Yarstev had served as a contract volunteer soldier for several years before enrolling in the law department at Novosibirsk State University. He was in his third year last fall when the Kremlin ordered a partial mobilization to bolster troop strength in Ukraine; Yartsev volunteered to fight, according to an acquaintance, who gave his name as Andrei.
“Apparently, he was smitten with this whole romantic army ideal: like, brother for brother, and so on,” Andrei said. “Seems to me that he had no idea what was really going on there, in Ukraine. It's too bad for the kid; he spent only a few weeks at the front.”
'We Don't Have Any Other Options'
At the mining technical school in Prokopyevsk, where engineers and other mine personnel are trained, officials put up a memorial plaque for dead graduates on May 5, 2023. The names included Yevgeny Kobzarev, a 37-year-old riot police officer who died on the second day of the invasion.
On the social media site formerly known as VKontakte, someone published a page about the memorial plaque for the dead alumni. “Soon enough there won’t be enough walls,” one anonymous poster wrote.
“When you look at the death toll, it’s a little creepy,” another graduate told Siberia.Realities. “But if they call me, I’ll go too, but where should I go? I don’t have any kids yet, though strangely enough, many go there [to fight] because of their children: to make some money for an apartment or for education. We don’t have any other options.”
Then there’s the case of Ilya Krumin, 21, who served as a driver and mechanic for a tank unit. He stayed in the military after completing his mandatory conscription service. An orphan, Krumin died about a month after the invasion.
“What choice did he have besides the army?” said one of his friends, who gave his name only as Aleksei. “As an orphan, there’s no one to take care of you, you have to live somehow. So this is the most obvious choice. Yes, and these kinds of soldiers are beneficial to the army: you don’t have to pay compensation later to relatives.”
'We're Dropping Like Flies Around Here'
Like many towns in the Kuzbass, Prokopyevsk has seen better days. Residents complain regularly about the state of city services, including the main local hospital where equipment frequently doesn’t work. Years of heavy industrial emissions, including coal ash and other toxic chemicals, has polluted wide swaths of the region, and left chronic health problems for many.
“We're dropping like flies around here. Some in the mines, some in the war,” said Vitaly Smorodin, a 55-year-old retired miner and lifelong resident who now works as a municipal security guard. “And the rest of them: from [the environment]. Every other person has [cancer].”
City officials are also happier to trumpet the sister-city relationship between Prokopyevsk and Horlivka, which is now mostly under Russian control in Ukraine, than they are to publicize the exact number of locals who have been killed or wounded in the war.
For residents jaded by endemic corruption on the local level, the cynical view is that the sister-city relationship will just be another way to steal municipal funds.

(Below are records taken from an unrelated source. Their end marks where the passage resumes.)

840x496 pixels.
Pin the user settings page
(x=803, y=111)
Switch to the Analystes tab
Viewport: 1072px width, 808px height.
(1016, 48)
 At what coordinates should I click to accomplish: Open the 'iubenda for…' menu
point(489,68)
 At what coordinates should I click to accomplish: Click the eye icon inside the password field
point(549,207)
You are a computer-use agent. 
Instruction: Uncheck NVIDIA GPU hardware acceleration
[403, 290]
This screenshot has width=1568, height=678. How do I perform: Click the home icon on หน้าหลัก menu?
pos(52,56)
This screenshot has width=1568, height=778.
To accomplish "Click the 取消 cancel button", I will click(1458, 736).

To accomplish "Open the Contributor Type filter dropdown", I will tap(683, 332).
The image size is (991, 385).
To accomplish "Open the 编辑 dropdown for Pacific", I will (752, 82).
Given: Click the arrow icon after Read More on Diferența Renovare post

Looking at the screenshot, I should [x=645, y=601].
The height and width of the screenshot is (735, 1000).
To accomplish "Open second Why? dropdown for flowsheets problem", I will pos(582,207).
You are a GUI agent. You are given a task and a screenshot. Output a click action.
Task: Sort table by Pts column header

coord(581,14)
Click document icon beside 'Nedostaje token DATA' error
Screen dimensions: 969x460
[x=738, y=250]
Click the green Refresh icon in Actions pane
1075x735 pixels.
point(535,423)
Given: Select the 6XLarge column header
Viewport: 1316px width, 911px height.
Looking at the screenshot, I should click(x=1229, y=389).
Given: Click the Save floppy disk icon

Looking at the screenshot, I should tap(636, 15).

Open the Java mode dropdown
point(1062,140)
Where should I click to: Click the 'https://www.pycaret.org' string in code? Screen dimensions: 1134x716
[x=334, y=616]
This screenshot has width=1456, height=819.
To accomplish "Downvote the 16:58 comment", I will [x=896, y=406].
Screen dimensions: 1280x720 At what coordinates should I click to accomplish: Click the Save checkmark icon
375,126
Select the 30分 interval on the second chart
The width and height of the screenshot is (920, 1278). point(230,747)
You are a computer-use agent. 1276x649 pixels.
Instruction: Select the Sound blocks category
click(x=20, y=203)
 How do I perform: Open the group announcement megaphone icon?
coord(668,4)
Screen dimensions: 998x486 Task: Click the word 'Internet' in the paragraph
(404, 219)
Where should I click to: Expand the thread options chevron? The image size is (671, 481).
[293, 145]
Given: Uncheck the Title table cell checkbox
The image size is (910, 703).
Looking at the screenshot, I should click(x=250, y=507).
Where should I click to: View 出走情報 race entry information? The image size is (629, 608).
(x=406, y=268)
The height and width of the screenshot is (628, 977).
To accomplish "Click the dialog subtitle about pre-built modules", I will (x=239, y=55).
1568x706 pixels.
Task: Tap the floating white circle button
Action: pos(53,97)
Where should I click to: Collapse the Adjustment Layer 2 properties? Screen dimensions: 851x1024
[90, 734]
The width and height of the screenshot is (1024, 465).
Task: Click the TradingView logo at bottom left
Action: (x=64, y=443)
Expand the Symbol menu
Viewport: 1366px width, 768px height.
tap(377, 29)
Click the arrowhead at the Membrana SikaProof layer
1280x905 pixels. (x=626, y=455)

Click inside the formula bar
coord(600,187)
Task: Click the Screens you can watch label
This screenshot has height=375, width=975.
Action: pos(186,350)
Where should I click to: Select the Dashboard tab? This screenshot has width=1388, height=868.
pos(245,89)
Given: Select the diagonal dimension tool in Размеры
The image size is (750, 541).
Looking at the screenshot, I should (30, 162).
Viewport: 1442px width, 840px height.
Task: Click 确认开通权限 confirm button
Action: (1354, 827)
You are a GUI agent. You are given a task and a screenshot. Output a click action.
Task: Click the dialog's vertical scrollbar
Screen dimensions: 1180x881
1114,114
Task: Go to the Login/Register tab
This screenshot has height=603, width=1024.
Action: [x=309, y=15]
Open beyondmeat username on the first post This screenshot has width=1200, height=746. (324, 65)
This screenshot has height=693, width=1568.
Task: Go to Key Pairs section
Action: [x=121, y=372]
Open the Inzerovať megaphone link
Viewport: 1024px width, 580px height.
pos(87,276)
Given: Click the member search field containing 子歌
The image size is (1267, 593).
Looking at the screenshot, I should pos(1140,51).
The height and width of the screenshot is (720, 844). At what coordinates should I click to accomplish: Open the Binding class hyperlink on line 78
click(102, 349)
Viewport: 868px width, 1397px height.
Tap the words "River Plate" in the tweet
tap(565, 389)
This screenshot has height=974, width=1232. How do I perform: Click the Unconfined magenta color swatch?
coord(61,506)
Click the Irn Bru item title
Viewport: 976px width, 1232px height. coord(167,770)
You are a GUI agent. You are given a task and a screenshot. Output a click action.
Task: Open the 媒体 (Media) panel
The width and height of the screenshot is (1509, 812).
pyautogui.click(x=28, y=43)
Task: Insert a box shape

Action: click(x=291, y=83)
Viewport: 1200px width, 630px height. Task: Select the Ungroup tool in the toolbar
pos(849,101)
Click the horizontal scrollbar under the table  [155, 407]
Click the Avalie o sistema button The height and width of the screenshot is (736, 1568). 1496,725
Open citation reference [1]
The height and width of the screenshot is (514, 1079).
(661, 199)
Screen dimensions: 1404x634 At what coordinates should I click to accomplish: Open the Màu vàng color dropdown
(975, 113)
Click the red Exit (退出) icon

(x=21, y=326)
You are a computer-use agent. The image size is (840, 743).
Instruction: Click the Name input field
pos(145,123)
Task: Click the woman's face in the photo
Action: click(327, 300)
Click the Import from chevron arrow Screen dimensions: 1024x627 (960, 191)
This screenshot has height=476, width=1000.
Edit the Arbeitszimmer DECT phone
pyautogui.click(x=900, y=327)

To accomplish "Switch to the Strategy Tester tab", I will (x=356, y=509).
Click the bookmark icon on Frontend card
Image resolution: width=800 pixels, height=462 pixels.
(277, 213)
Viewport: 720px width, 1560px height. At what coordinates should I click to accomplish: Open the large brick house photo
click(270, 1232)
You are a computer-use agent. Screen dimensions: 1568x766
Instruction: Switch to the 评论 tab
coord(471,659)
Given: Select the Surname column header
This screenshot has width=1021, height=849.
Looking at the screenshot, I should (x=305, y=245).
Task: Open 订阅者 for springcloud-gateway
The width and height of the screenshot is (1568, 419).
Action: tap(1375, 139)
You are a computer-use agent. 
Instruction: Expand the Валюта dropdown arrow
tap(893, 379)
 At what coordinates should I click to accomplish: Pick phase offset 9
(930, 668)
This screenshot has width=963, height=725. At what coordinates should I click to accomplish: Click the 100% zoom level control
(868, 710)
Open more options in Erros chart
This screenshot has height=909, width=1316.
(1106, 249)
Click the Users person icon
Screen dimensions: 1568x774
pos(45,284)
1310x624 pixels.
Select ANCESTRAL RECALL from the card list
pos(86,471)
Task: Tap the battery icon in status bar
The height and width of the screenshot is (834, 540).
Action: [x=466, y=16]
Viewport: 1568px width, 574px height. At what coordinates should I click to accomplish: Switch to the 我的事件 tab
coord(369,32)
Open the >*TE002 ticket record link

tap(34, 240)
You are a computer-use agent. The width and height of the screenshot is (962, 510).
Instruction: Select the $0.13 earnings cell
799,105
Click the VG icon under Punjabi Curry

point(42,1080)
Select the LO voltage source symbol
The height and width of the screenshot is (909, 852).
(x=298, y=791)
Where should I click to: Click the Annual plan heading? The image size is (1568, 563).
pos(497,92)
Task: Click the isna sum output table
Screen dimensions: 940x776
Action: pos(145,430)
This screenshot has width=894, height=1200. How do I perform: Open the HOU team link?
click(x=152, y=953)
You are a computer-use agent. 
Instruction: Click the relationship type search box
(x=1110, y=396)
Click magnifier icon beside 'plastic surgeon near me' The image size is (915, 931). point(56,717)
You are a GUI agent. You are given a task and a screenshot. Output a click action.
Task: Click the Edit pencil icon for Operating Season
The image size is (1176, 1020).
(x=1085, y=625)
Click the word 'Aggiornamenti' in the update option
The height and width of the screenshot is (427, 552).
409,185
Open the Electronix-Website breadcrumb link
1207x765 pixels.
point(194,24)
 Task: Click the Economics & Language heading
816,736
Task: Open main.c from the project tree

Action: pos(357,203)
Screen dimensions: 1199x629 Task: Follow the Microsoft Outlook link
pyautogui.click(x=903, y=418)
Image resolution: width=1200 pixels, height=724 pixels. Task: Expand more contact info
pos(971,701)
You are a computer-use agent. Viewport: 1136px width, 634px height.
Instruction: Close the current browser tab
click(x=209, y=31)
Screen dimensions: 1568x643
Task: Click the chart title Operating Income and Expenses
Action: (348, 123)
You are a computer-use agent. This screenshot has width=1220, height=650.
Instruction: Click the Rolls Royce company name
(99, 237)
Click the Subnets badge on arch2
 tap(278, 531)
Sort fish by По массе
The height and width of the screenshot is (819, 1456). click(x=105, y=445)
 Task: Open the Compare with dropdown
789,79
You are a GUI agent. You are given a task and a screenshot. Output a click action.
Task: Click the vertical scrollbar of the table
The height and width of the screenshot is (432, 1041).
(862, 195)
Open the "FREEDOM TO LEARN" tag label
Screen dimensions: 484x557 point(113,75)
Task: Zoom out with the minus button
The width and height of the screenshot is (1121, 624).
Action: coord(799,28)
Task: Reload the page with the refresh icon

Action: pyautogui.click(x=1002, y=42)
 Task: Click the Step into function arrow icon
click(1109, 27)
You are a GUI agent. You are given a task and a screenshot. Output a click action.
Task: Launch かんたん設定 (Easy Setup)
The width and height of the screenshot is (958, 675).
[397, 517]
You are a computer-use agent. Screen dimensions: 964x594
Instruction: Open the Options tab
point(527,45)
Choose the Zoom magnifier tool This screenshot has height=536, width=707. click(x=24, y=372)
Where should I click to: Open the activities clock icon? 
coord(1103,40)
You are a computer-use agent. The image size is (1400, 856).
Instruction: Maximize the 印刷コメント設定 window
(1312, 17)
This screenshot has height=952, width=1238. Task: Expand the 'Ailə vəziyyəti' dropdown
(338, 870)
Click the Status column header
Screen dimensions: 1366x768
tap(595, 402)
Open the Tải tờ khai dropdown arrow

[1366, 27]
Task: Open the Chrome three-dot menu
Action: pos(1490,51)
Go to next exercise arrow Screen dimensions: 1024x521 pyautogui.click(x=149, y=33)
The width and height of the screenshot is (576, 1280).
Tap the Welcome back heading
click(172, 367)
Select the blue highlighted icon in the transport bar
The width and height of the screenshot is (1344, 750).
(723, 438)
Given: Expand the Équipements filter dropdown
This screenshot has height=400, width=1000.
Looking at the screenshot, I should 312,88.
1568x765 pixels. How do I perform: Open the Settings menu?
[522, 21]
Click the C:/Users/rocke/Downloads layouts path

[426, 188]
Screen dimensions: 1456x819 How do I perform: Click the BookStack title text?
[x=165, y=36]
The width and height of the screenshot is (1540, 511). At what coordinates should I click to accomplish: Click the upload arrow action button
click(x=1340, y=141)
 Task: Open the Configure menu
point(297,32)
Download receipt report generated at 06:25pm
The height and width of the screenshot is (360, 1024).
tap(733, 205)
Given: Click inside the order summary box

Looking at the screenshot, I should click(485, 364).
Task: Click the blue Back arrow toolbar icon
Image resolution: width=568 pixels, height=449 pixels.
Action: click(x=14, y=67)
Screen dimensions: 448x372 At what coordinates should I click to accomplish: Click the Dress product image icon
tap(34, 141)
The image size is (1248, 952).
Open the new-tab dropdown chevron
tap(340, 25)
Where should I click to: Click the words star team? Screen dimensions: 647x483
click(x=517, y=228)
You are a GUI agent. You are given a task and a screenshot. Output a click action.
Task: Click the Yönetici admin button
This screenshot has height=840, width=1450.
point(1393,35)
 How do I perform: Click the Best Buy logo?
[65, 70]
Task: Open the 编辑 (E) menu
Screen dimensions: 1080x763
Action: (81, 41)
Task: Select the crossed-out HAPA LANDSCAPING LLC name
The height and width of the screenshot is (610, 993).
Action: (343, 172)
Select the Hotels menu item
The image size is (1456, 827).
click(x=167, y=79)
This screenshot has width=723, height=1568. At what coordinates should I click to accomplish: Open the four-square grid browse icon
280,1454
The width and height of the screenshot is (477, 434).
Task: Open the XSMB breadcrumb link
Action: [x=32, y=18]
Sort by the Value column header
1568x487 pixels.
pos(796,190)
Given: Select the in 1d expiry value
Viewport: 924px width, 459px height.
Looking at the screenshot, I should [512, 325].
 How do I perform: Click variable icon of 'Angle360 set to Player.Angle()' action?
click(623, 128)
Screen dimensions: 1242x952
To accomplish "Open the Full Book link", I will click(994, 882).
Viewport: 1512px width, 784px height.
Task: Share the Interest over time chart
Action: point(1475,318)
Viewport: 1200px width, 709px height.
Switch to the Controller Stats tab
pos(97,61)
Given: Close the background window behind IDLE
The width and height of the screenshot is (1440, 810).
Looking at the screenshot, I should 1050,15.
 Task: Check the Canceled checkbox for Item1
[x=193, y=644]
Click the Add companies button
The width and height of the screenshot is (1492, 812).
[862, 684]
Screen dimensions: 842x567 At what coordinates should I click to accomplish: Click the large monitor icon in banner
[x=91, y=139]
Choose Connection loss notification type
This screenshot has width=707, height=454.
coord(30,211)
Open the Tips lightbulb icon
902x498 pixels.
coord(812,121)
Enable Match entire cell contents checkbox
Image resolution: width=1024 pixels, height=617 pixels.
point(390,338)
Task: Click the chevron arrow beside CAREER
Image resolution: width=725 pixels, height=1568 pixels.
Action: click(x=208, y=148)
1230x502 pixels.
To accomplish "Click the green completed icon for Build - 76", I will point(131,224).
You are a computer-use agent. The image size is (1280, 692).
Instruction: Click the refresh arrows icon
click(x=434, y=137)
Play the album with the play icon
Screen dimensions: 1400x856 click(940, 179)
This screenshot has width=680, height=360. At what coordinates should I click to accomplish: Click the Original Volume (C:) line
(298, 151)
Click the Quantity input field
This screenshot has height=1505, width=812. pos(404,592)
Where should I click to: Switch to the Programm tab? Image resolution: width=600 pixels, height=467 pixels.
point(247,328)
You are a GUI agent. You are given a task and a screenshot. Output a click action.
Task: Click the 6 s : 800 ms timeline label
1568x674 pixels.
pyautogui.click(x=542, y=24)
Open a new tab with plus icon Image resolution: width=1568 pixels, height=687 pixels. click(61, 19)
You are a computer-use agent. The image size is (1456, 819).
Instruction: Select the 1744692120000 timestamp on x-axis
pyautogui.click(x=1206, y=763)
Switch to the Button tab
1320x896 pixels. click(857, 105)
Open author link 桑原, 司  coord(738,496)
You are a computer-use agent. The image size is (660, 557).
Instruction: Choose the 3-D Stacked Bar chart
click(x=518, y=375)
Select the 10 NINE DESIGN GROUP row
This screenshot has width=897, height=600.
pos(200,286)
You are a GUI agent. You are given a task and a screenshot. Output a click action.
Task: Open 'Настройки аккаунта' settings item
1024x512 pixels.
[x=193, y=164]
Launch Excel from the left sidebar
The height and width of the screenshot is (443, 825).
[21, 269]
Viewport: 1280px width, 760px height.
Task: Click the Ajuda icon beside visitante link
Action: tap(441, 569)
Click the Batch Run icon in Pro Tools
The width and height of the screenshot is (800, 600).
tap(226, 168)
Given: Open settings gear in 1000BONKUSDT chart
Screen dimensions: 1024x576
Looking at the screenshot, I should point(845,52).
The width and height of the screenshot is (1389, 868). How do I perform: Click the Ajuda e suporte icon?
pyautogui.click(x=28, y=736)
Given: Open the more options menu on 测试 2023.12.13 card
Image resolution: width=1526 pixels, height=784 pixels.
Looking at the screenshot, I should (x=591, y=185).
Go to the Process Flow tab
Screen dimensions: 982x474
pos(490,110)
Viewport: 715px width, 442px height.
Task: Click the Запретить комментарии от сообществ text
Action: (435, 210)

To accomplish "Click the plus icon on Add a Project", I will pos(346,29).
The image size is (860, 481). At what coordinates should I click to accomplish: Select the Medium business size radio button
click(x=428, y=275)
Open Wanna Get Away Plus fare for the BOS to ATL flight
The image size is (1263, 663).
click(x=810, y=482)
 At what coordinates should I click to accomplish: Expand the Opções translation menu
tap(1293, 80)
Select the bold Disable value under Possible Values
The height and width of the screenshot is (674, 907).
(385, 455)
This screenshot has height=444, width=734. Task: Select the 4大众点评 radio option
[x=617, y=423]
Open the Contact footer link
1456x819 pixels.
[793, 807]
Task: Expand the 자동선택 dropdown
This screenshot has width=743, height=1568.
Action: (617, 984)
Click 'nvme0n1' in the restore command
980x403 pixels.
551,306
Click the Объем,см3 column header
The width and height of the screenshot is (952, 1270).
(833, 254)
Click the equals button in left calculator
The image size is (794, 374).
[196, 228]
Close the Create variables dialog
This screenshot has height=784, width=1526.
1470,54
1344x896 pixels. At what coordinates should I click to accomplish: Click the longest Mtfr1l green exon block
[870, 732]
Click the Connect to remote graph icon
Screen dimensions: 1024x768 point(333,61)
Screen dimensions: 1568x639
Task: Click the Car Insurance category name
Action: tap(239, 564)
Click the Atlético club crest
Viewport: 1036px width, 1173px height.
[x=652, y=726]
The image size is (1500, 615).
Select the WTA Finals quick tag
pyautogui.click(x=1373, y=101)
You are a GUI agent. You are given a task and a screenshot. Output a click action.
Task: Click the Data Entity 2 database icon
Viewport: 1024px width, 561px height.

Vil Ravilov, who works as a photographer, pointed to the example of Mariupol, the Ukrainian Sea of Azov port that was all but obliterated during a Russian siege soon after the invasion began. Russian officials are now hurriedly building new apartment housing, and other structures in the city, but reports of shoddy construction abound.
Ravilov drew a parallel to what happened after the 2014 Sochi Olympics, when some of the public infrastructure built for the event was marred by bad-quality construction.
“What is happening in Ukraine is a huge tragedy, what else can I say?” Ravilov said. “I doubt that the houses that are being built in Mariupol or any other [Russian-controlled] territories are made with high quality. Most likely, everything is stolen, all this infrastructure is waiting for the same fate as the buildings after the Olympics, when asphalt paths were washed away after the rains.”
“Everything is done for the sake of appearances,” he said.